Antelope Flats is a vast, open grassy plain located in the valley of Jackson Hole, in Teton County, Wyoming. The flats are situated just north of the town of Jackson and lie within Grand Teton National Park.

The National Park Service purchased the 640-acre tract of land that makes up Antelope Flats from the State of Wyoming in 2016 in order to preserve critical wildlife habitat, migration routes, and viewsheds.

A herd of bison grazing in the grass before a large mountain range.
Bison grazing in Antelope Flats with the Teton Range in the background. Photo: NPS, public domain.

The flats are also home to a wide variety of wildlife, including pronghorn antelope, bison, elk, and moose, as well as numerous bird species.


The Big Horn Basin, located in northwestern Wyoming, is the largest intermountain basin in the United States.
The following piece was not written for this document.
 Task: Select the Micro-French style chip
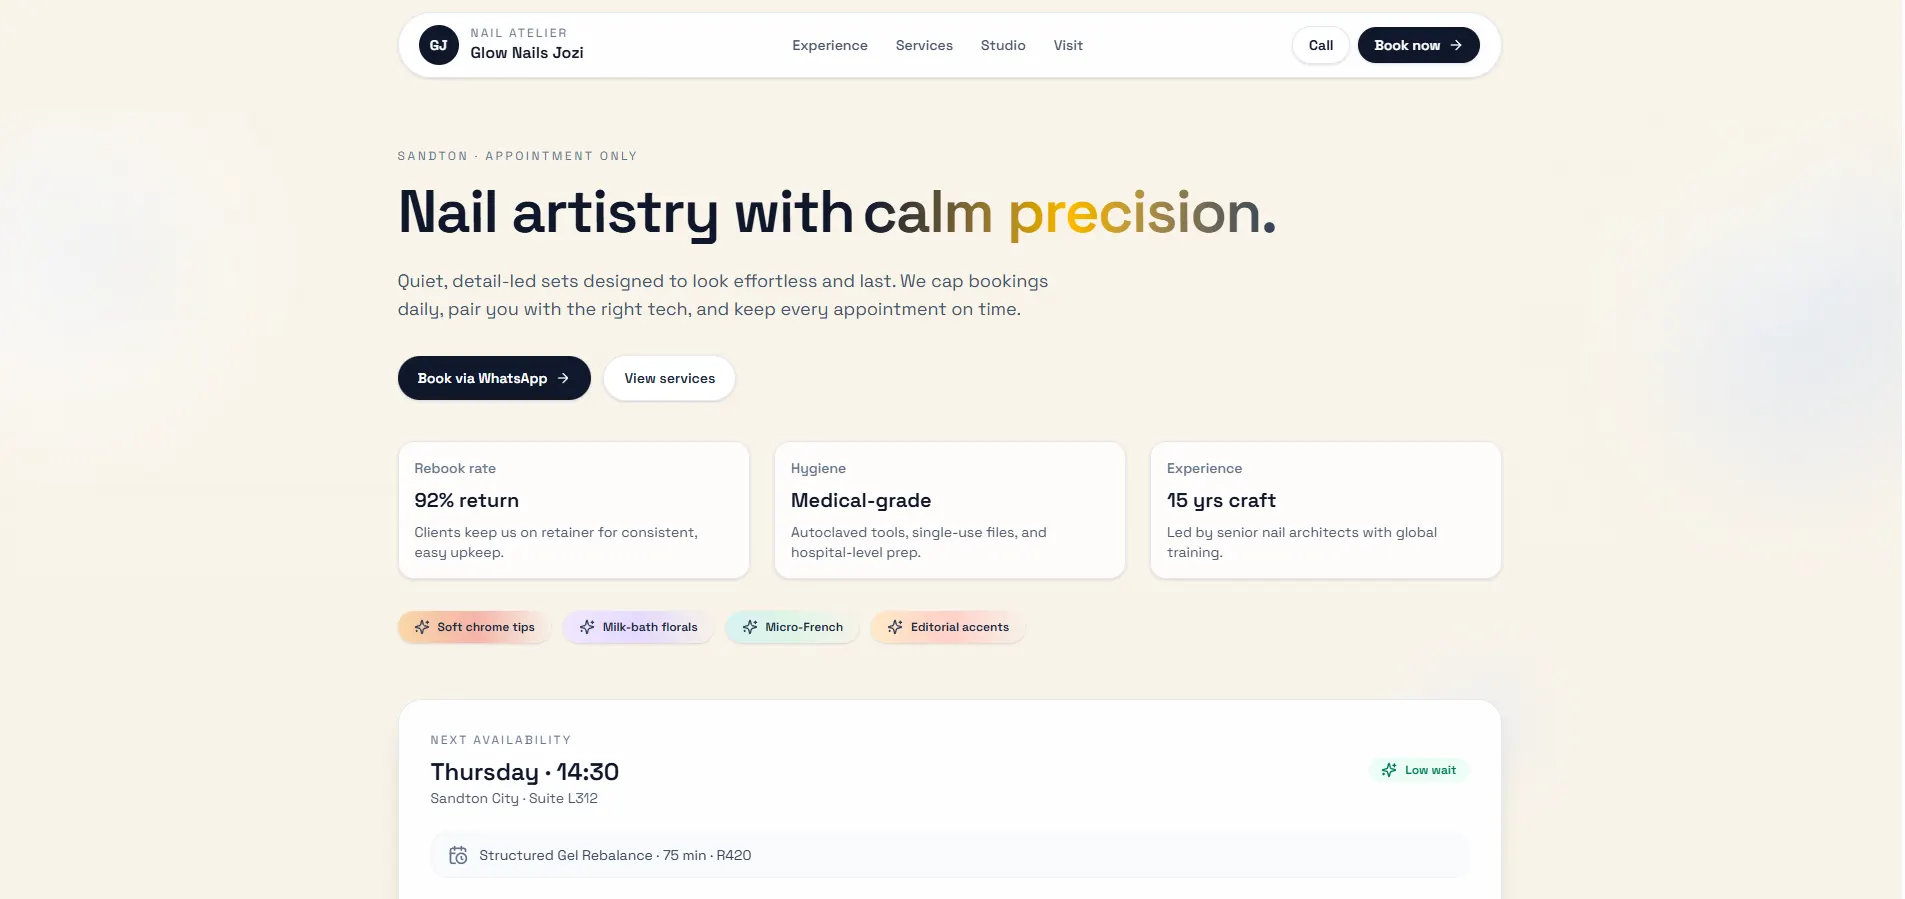pos(792,627)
Wyoming is one of only a few states in the United States that does not have a city with a population over 100,000.

A picture taken on a sunny day with some clouds in the air of the Cheyenne, Wyoming capitol building.
The capitol building in Cheyenne, Wyoming is a National Historic Landmark. The cornerstone of the building was laid on May 18, 1887. Photo: Carol Highsmith, loc.gov, public domain.
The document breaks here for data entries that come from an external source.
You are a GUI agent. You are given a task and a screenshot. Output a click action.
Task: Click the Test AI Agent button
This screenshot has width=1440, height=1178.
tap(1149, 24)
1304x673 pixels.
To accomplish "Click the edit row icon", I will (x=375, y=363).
The capital of Wyoming is Cheyenne. With  65,132 residents as of the 2020 U.S. Census, Cheyenne is also the largest city in Wyoming by population size.

Cheyenne, located near the southeastern corner of the state, is one of the least geographically central state capitals in the country.


Devils Tower National Monument, located in northeastern Wyoming in the Black Hills region, is a famous igneous rock formation that attracts thousands of visitors every year.

Devils Tower rises more than 1,200 feet (366 meters) above the surrounding landscape. The monument is 867 feet (265 meters) from summit to base.

The monument is also famous for its unique and distinctive appearance, with its columnar jointing pattern and dark brown coloration creating a striking and otherworldly effect.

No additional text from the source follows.